Wassily Gerassimez (born 21 June 1991 in Essen) is a German cellist and composer.

His parents were born in Germany and worked, just like his brothers Nicolai and Alexej, as professional musicians.

== Life ==
Gerassimez began studying cello with Gotthard Popp at the age of eleven. Later he continued his studies with Michael Sanderling in Frankfurt and Peter Bruns in Leipzig. After earning his bachelor's degree in at the University of Music and Theatre Leipzig, he began studying jazz-cello at the Hochschule für Musik, Theater und Medien Hannover with Stephan Braun.

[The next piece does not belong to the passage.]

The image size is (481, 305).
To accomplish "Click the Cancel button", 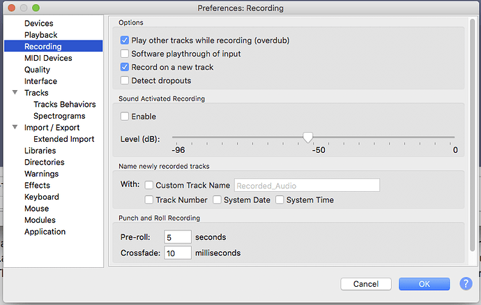I will click(x=366, y=284).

He plays a violoncello by Georges Chanot, made in Paris around 1840. The instrument is a loan by the Deutsche Stiftung Musikleben.

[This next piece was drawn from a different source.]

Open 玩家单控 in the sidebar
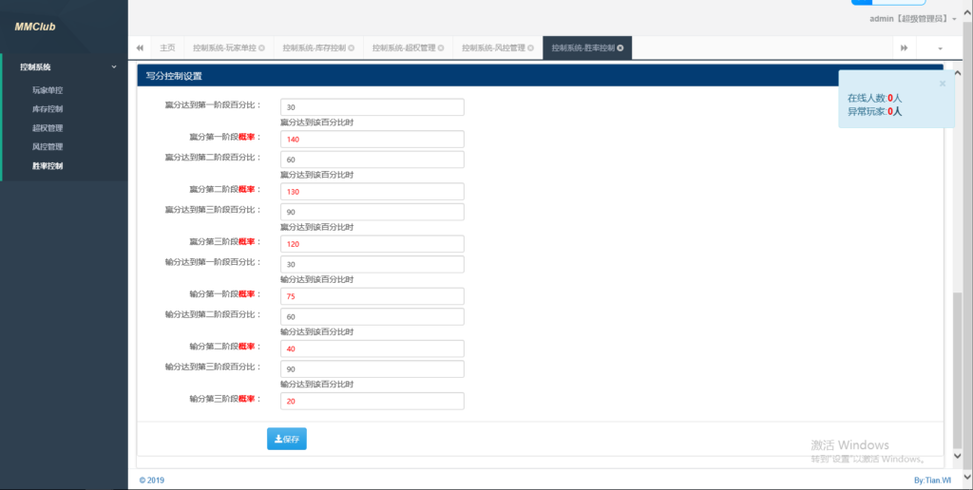The image size is (973, 490). point(48,90)
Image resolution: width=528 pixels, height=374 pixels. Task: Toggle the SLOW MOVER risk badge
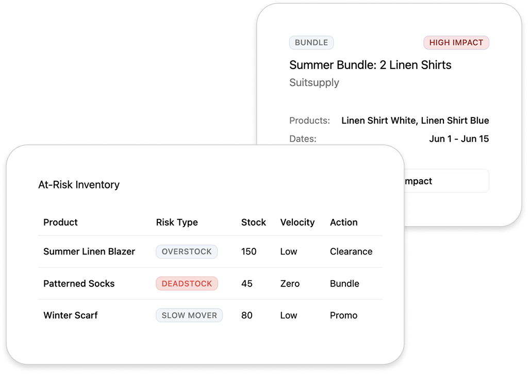point(189,315)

Gerassimez has performed as a soloist with the State Philharmonic Rheinland-Pfalz, the Philharmonic Munich and the Concert Orchestra Berlin. He was also a guest at the Schleswig-Holstein Musik Festival, the Festspiele Mecklenburg-Vorpommern, Münchner Symphoniker, Kozerthausorchester Berlin, Heidelberger Frühling, Gezeitenkonzerte in Ostfriesland, Bergische Symphoniker, Neubrandenburger Philharmonie and Musicfestival The Next Generation III. Regularly, he gives concerts with his brothers Nicolai (piano) and Alexej (percussion).

== Compositions ==
Gerassimez began composing his original works since his childhood. Piano being the biggest inspiration, his compositions' style vary from Bebop, over Blues and Program music. Gerassimez likes to explore different sounds and techniques on the cello as he often uses it as a jazz guitar or percussion instrument in his own works.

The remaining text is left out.